The golden hues of Charlotte’s rare and valuable gold deposits are created using humble onion skins, a common waste material that is given new life and value. The main material for the artwork commission is wool humanely sheared from Drenthe Heath sheep. They are the oldest breed from northern Europe and very rare. Originally, this breed had one purpose only, landscape preservation and balancing ecosystems. On Jongstra’s farm, the wool is a valuable resource, as such, the sheep endure no stress, antibiotics, and live in safe harmony.
The revelation of colors from plants onto fibers from indigenous wool requires diverse and dynamic knowledge and skill, providing a model for growth toward sustainable futures. In this way, the natural dye process is a metaphor of transformation that reflects the philosophy of Truist to build better lives and communities by centering care.


CLAUDY JONGSTRA, Layers of Diversity, 2023, multipanel dyed wool installation. Site-specific commission.


CLAUDY JONGSTRA STUDIO, Layers of Diversity, 2023, multipanel dyed wool installation. Site-specific commission.

AUSTIN BALLARD, From the series Dappled Dunes, 2022, cane webbing and epoxy clay on custom pedestal by Pitch and Burl. Site-specific commission.
Lobby Alcove
Secondary Landing Area
Charlotte-born artist Austin Ballard uses traditional textile pattern-making in sculptures that evoke a sensitivity for touch and reflection. Derived from the Rattan Palm, the core material becomes reference to both plant and body. Ballard’s sculptures transform their fibrous nature to create a mysterious uniformity, evocative of a digital reproduction or artificially generated form.

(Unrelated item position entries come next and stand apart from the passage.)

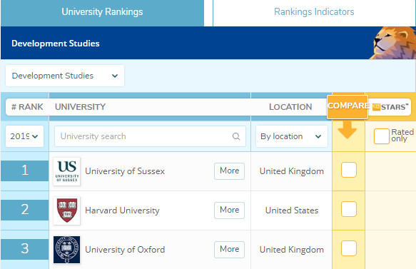Viewport: 416px width, 269px height.
Task: Click the orange down arrow under Compare
Action: coord(347,130)
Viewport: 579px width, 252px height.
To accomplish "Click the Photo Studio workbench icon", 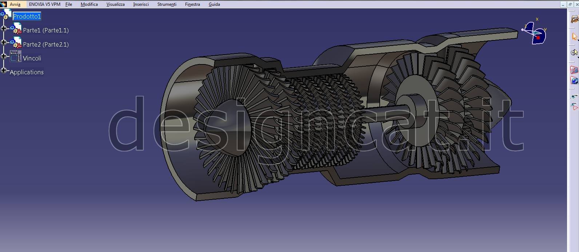I will click(574, 19).
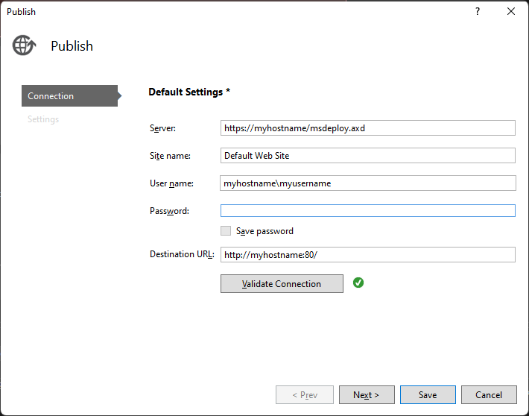Click the empty Password field

368,211
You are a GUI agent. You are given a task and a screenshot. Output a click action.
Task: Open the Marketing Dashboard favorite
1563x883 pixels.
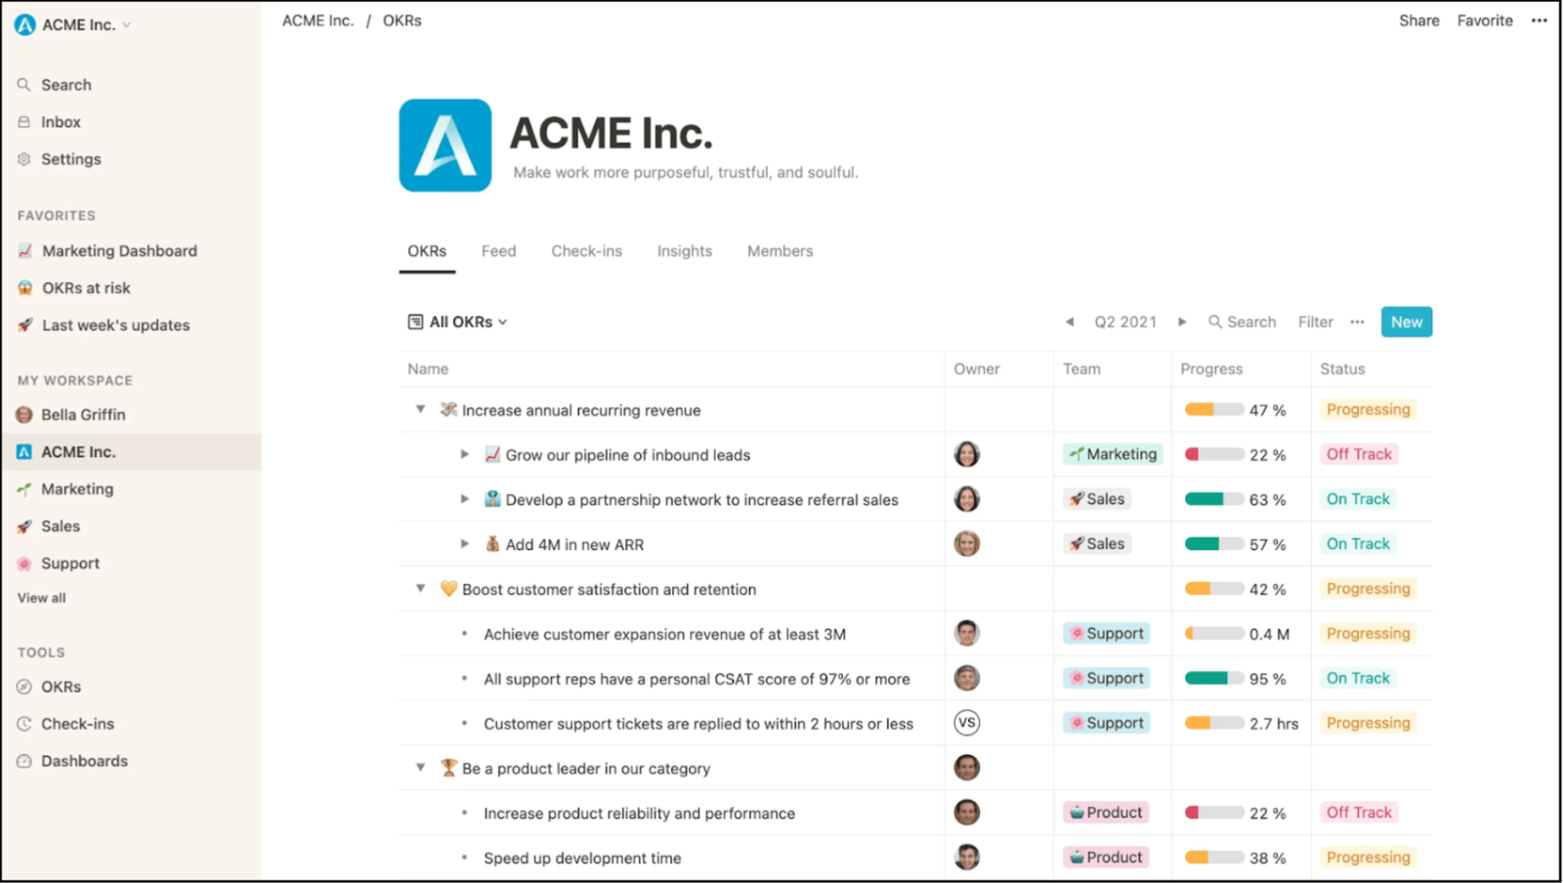pos(118,250)
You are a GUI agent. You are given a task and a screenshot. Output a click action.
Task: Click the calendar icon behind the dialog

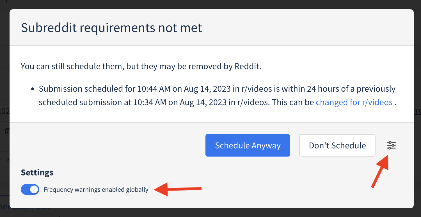pyautogui.click(x=8, y=131)
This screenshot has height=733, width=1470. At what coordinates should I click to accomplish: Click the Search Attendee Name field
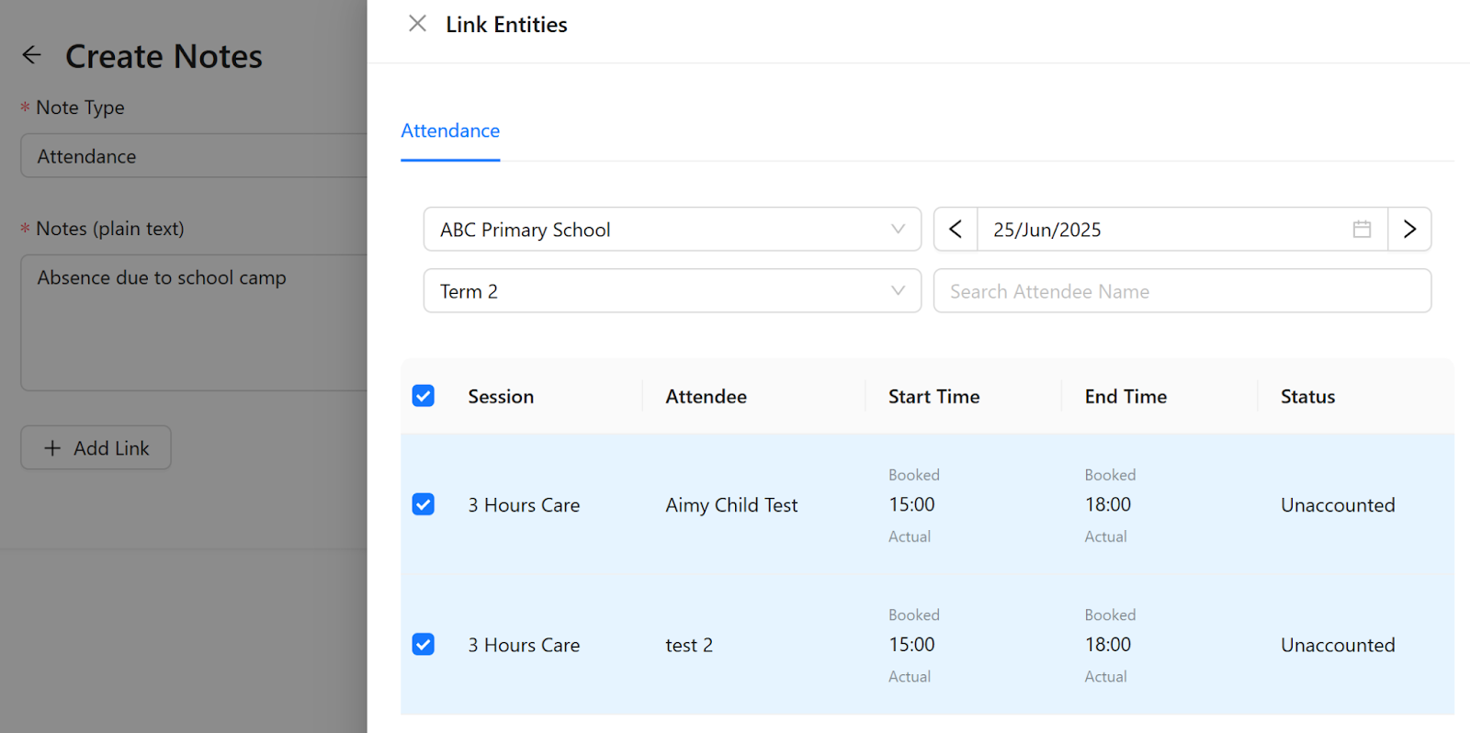point(1182,291)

AUSTIN BALLARD, From the series Dappled Dunes, 2022, cane webbing and epoxy clay on custom pedestal by Pitch and Burl. Site-specific commission.
Inset Niches
Primary + Secondary Lobby
In the vibrant canvases of New York-based artist An Hoang, viewers find themselves enveloped in expressions of nature that transcend the ordinary. Hoang’s art captures the ephemeral aspects of the natural world—the shifting patterns of weather, the elusive play of light, and the cyclical change of seasons. Through her use of cloud-like forms and the subtle gradations of light and shadow, Hoang crafts compositions that delve into the unseen forces of nature as well as the visible world. Characterized by vivid colors and dynamic energy, Hoang’s paintings serve as a reminder of nature’s endless capacity for renewal and transformation.


AN HOANG, Two Skies, 2024, oil on canvas. Site-specific commission in collaboration with Tracey Morgan Gallery.

DAMIAN STAMER, Collaboration 2, 2024, oil on linen. Site-specific commission in collaboration with SOCO Gallery.
North Carolina-based artist Damian Stamer delves into the themes of memory and importance in his large- scale paintings. His works are deeply rooted in his childhood memories of the South, blending the dynamic energy of gestural brushstrokes with references of Southern life. His layered paintings infuse the canvas with a sense of life and motion, navigating the delicate balance between creation and fading away, reflecting on how the past shapes our present. Damian Stamer’s work is a tribute to the enduring allure of the South, a contemplation on the ways we connect with places and moments long passed but not forgotten.



DAMIAN STAMER, Collaboration 1, 2024, oil on linen. Site-specific commission in collaboration with SOCO Gallery.